Sam Schiffman, vice president, Legal Department, as told to Nancy Spurlock -- 2010

National Gypsum had been buying Wonder Board, a cement backerboard, for resale. Wonder Board was no longer going to be available, but the company stumbled across a little business in Bromont, Quebec -- Unifix, Inc.

Unifix had been in business 10 years. Elaine Beaudoin, daughter of Laurent Beaudoin, chairman of Bombardier, had formed the company around a new edge configuration for cement backerboard. Beaudoin built a plant to produce the new product. The company was sued by USG for patent infringement. It worked out an agreement with USG and started building a plant in Jacksonville, FL, in 1997.

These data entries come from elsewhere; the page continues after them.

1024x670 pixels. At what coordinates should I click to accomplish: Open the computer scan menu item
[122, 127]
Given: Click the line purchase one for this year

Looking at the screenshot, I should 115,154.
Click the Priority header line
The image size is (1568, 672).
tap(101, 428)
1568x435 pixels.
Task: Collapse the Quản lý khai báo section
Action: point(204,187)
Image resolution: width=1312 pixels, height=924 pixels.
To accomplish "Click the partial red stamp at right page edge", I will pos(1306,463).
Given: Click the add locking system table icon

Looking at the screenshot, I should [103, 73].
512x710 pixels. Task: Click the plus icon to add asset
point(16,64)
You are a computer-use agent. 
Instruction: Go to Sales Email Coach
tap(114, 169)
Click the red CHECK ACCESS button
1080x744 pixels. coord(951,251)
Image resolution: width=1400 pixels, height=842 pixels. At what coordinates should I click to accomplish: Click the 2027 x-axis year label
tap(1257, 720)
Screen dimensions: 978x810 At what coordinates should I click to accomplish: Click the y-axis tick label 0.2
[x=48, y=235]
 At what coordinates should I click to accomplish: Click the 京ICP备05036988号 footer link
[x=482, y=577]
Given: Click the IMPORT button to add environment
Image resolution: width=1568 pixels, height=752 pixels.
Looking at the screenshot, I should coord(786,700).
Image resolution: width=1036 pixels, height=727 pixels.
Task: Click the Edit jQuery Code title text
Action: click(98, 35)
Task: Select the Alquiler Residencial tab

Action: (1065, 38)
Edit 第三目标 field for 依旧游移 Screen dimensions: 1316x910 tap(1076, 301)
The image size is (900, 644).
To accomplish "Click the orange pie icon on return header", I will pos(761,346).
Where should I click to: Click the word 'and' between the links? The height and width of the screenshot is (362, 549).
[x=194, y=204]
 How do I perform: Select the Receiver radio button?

In the spring of 1998, Page Odom, who headed Business Development, and Sam Schiffman, who headed the Legal Department, were brought in to work on a purchase agreement with Unifix. Neither men had ever worked with a French Canadian business.

In less than a day, National Gypsum and Unifix had a letter of intent. The discussions were informal. Odom negotiated while Schiffman worked on his laptop to draw up the documents.

The Beaudoins would not let anyone from National Gypsum see the plant because of the proprietary edge technology. Finally, National Gypsum was allowed to go in one area and leave. Then, representatives could go in another area and leave. It was well into November 1998 before National Gypsum could see the entire operation.

 

Price was a stumbling block. National Gypsum wanted to pay $25 million to $30 million. Beaudoin wanted $70 million. Schiffman went to the bathroom and, when he returned, Odom had negotiated a deal payable over five years. The company made payments every December.

The acquisition made sense the National Gypsum board. Unifix had a unique patented product and good technology behind it. The product would bring a higher price than gypsum board, and it was expected to be more stable in a down market. The acquisition was good for Unifix, too. It needed a partner to grow the business.

The key to the successful integration of the business was CEO Tony Maraia's decision to "leave them as they are." There were some changes in operating issues including emphasis on safety, but Unifix was set up as a separate business with its own controller and technical people. The Unifix brand was strong and culturally it had done well as a French Canadian company.

The signing date and the closing date were on the same day. All documents were signed on December 15, 1998. Unifix was accretive to National Gypsum earnings from day one, a hallmark of a good acquisition.